**** SELECTED EXCERPT

Nov 16, 2010

How to Live Green in CEE

When I moved to Budapest, I was pleasantly surprised by the many earth-friendly habits ingrained in daily life...from the clothes line installed in my kitchen to the shopping carts and whicker baskets in the markets. At Home Real Estate agency encourages our blog readers to consider the environment in your household and daily life. How can one maintain a sustainable lifestyle while living in Bratislava, Budapest, Moscow, Prague and Warsaw?


Windows and doors
More Budapest Properties with Solar Paneling
Solar panels at this Budapest home
  • For strong sun in the summer, apply nonadhesive window film. They reduce sunlight during the day and protect fabrics from fading. The non-stick material is easy to add to and remove from windows, while modern designs allow you to make an inexpensive upgrade to your home décor.

Nonadhesive film design by Maria Liv
  • Reseal windows and doors with caulk to ensure heat does not leek out. Install weather-stripping on outside doors. 
  • Leave your curtains and shades open during the day. Sunlight seeps in and will help maintain warmth.

********
**** GIVEN INFORMATION

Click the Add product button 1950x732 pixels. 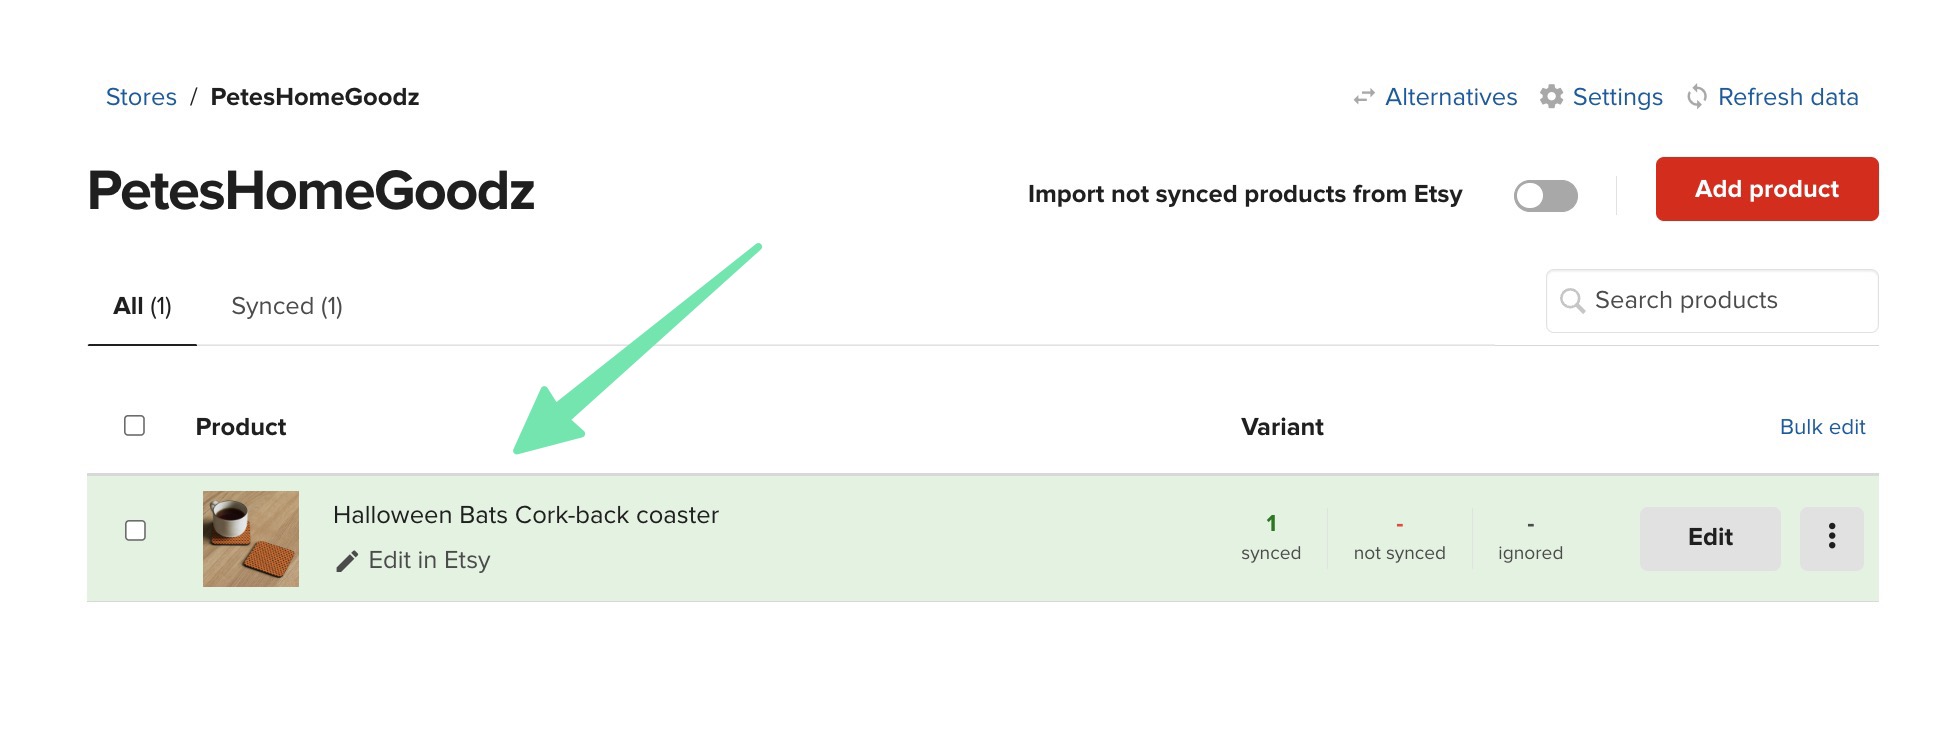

********

• AIM OF THE TASK: From the post on living green in CEE, extract word for word the part that begins with the words "Nov 16, 2010" and ends with "your home décor.".

• FINISHED TASK:
Nov 16, 2010

How to Live Green in CEE

When I moved to Budapest, I was pleasantly surprised by the many earth-friendly habits ingrained in daily life...from the clothes line installed in my kitchen to the shopping carts and whicker baskets in the markets. At Home Real Estate agency encourages our blog readers to consider the environment in your household and daily life. How can one maintain a sustainable lifestyle while living in Bratislava, Budapest, Moscow, Prague and Warsaw?


Windows and doors
More Budapest Properties with Solar Paneling
Solar panels at this Budapest home
  • For strong sun in the summer, apply nonadhesive window film. They reduce sunlight during the day and protect fabrics from fading. The non-stick material is easy to add to and remove from windows, while modern designs allow you to make an inexpensive upgrade to your home décor.